Maybe you’re celebrating a job promotion, and this is your crappy apology for all those late nights away from home. Away from teatimes, bath times, bedtimes, whingey times, alone times. Maybe your success will buff away the hard edges of those memories. Maybe your success will stick her teeth shut, like toffee.
You could suggest a little getaway as you hand over your feeble gift. Something small, a log cabin, wood fire, no phones. Doesn’t mean you aren’t a waste of space. Arseholes go camping too.
Because she will wonder, really wonder why you’ve come home with a present, no matter how puny. It’s so unlike you. She might suspect that the receptionist, who’s always had her eye on you, brought them into the office ‘for everyone’. The perfect excuse to stand close to you and share the same air. Your caramel-sticky breaths entwining. That you, devout and trustworthy, said thank you and made a joke about how your trousers were starting to feel tight so you’d better take them home instead. But the shame-salted cocoa will give you away. Because she’ll know you wanted to share the chocolates.

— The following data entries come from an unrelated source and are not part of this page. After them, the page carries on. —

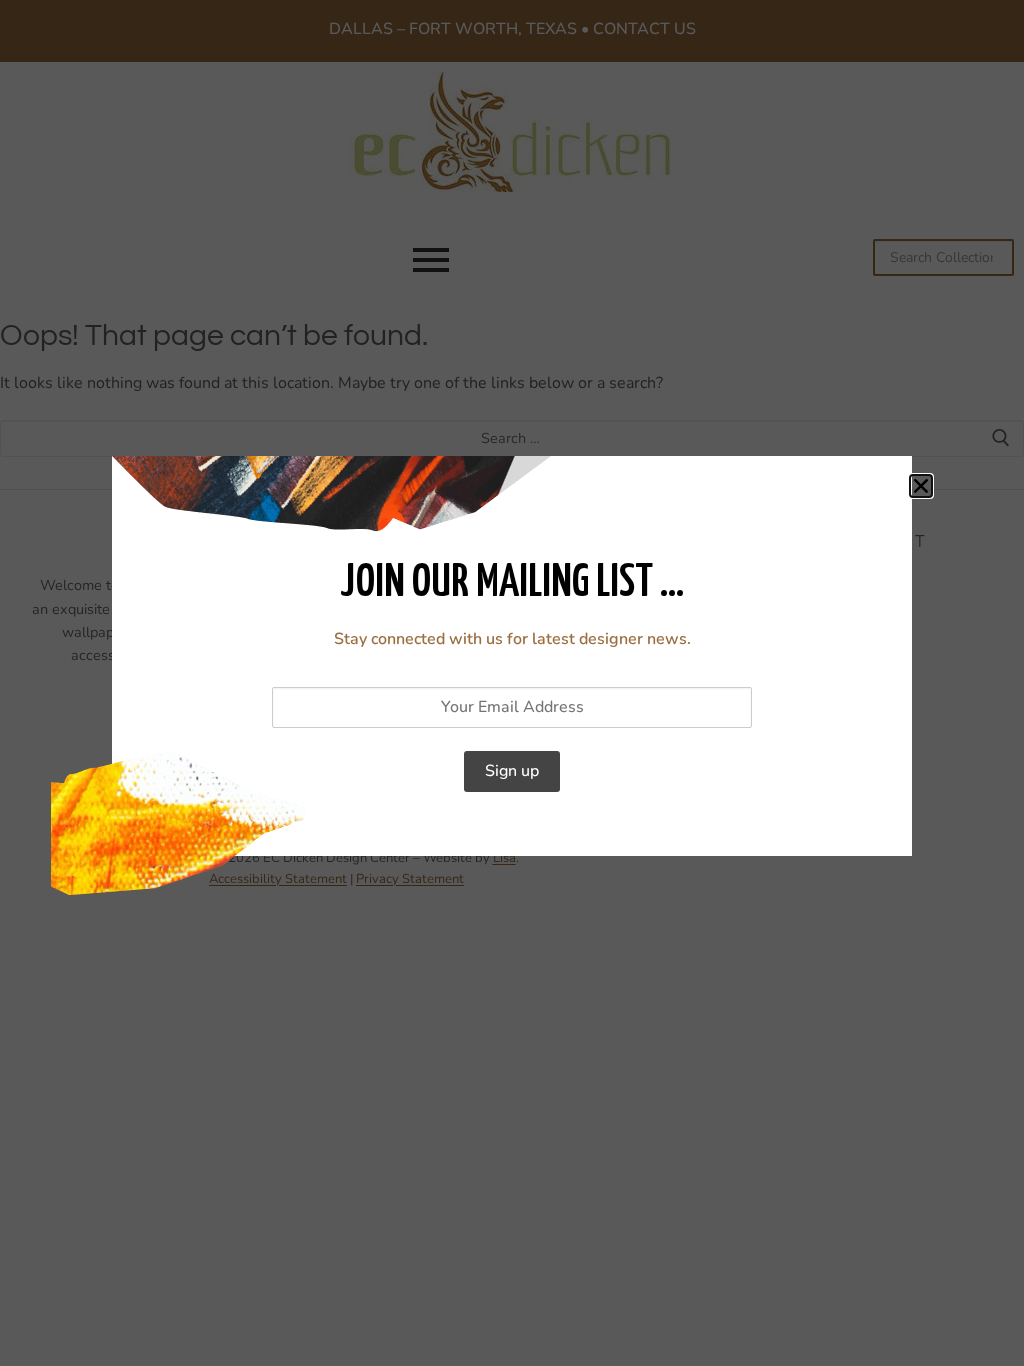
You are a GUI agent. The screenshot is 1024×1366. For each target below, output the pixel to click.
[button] (921, 486)
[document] (512, 683)
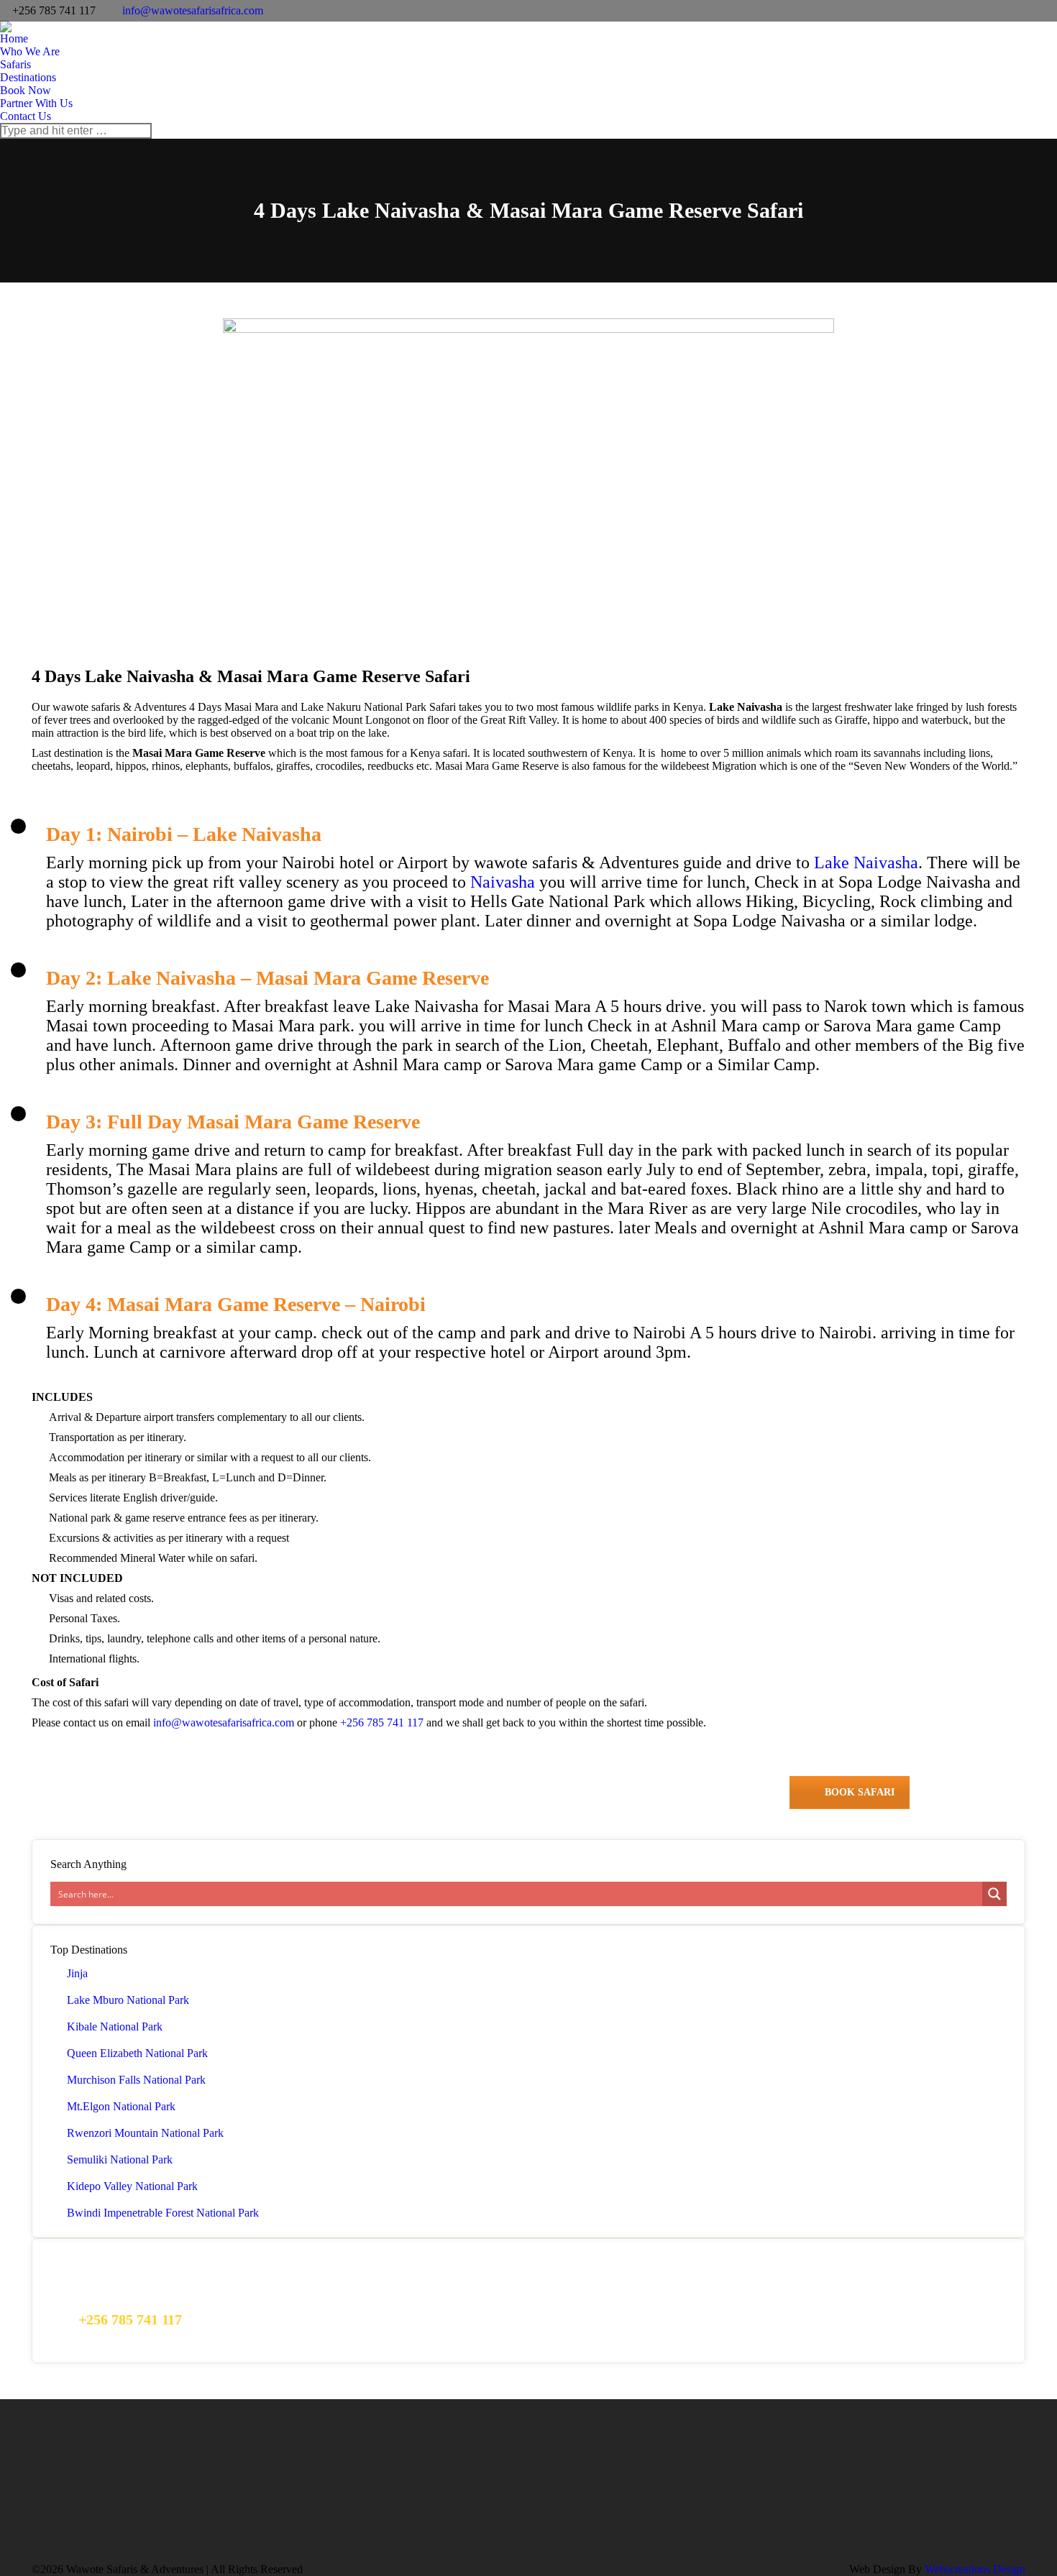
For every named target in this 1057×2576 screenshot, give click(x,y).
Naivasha (502, 882)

Perhaps you’ve fucked that receptionist, and your guilt has tempered you. You know that anything too grand, a trip to Paris or a diamond tiara like she actually deserves, would raise suspicion. Offering to help out at home too much like hard work. They’re only your kids, why should you have to play with them, hey? No, a box of waxy chocs that taste like Calpol is perfect.
I hope you get foil caught in your fillings.
Actually, I hope she does accept your chocolates, enjoys them even, but perhaps next time – which there definitely will be – get her something better. Proper chocolates from a shop, rather than a glorified pantry on a weed-riddled roundabout. Or don’t get her chocolates at all. Think about what she likes. I’ve always preferred savoury. In fact, I haven’t been able to eat anything sweet for months. There’s still a box of fudge in the porch, next to the roses, leaves wilted to nibs and stems almost entirely thorn.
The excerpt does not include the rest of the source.